"Things are funny or comedic because they mix the real with the absurd," explains Buzz Aldrin semi-patiently late in an interview with the seemingly daft host of Da Ali G Show. Aldrin is referring to a lame bit of moon-themed humor, but he could just as easily be discussing the subversive humor of Da Ali G Show star Sacha Baron Cohen, a deadpan chameleon who, masquerading as a series of absurd alter egos, conducts real interviews in which he volleys ridiculous questions at real-life luminaries who aren't in on the joke.

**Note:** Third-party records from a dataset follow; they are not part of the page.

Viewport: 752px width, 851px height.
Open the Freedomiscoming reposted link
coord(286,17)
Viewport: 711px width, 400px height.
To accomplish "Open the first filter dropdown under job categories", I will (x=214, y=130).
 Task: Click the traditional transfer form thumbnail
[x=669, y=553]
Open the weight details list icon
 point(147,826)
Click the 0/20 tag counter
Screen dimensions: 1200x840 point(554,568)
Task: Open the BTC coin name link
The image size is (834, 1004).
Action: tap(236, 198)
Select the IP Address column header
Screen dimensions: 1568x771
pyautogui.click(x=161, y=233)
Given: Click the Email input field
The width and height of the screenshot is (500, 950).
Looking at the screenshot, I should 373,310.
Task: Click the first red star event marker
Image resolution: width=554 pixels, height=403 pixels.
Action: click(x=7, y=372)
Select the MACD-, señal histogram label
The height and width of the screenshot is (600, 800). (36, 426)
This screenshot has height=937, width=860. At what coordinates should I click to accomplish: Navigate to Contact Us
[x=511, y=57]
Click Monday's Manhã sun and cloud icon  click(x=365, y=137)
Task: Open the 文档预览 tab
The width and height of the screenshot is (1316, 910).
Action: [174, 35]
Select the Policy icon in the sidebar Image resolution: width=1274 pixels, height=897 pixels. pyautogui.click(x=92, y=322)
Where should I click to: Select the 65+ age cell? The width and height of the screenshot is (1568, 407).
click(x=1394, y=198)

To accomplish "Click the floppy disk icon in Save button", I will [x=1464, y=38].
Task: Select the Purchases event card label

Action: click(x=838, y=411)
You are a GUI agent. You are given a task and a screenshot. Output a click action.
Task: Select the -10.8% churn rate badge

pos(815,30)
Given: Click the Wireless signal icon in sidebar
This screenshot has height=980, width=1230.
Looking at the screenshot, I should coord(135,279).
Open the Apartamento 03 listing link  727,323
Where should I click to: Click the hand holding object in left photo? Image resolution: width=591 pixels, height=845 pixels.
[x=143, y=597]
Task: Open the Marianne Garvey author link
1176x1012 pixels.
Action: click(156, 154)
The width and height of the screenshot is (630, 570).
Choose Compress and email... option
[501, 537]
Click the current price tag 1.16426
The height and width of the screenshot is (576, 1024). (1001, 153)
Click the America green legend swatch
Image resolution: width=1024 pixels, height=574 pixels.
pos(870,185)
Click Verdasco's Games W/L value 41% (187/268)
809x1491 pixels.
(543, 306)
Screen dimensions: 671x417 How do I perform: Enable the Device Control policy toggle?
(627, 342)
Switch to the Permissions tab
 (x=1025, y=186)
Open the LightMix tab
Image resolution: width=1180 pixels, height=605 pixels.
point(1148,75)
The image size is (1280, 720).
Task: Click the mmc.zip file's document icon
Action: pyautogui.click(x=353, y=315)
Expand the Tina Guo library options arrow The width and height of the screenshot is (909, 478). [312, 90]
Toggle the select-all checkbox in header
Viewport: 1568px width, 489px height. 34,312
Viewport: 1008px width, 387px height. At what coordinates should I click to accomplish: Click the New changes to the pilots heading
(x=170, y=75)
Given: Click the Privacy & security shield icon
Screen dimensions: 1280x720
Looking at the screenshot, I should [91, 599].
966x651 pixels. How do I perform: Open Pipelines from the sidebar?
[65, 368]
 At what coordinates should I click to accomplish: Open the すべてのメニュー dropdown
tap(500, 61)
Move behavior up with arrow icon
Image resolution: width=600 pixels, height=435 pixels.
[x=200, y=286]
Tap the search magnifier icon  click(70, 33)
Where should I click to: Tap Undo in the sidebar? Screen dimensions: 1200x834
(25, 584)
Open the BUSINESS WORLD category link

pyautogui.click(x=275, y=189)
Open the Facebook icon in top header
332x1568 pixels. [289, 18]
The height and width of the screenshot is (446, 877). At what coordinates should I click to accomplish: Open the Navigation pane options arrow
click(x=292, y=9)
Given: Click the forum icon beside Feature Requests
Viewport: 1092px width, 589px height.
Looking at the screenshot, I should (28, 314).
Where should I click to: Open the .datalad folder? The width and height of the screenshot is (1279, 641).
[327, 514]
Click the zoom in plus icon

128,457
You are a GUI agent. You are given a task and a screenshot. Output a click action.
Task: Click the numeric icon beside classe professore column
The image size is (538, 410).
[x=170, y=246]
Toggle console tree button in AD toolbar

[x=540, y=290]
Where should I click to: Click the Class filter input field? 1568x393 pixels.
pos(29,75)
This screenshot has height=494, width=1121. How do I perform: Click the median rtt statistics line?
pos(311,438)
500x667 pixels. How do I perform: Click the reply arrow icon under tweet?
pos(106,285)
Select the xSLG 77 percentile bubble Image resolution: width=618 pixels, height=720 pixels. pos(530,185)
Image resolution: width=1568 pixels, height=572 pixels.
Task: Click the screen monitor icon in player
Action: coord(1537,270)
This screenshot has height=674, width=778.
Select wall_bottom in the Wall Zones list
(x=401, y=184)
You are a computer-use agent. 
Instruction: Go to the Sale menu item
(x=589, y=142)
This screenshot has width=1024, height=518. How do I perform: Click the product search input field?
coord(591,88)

Cohen perfected this dynamic in his native Britain before taking his trio of clueless interviewers to America for an HBO show whose hilarious first season has just been released on DVD.
Cohen's remarkable series of guests includes Ralph Nader, Newt Gingrich, C. Everett Koop, Marlin Fitzwater, and James Baker, all of whom qualify as brilliant enough to rise to the top of their respective fields, but not quite savvy enough to see the satirist behind the moronic façade. Da Ali G Show turns American luminaries into stooges, but Cohen disappears so effectively into his characters that it's easy to see how they get duped. The fact that such an ostensible halfwit passes as a plausible representative of youth culture is worrisome in itself, but the guests' gullibility also reveals the massive generation gap and the automatic respect now conferred on anyone followed by a television crew. Besides, Ali G's blissfully idiotic questions have a logic of sorts, though it's a child's faulty logic. He takes a set of assumptions that are correct and reasonable under one set of circumstances, then applies them to places where they become surreal—and, more often than not, fall-down funny. After all, Jesus and Santa Claus are both Christmas icons, so why not ask a group of religious experts why Jesus always went round with all them reindeer?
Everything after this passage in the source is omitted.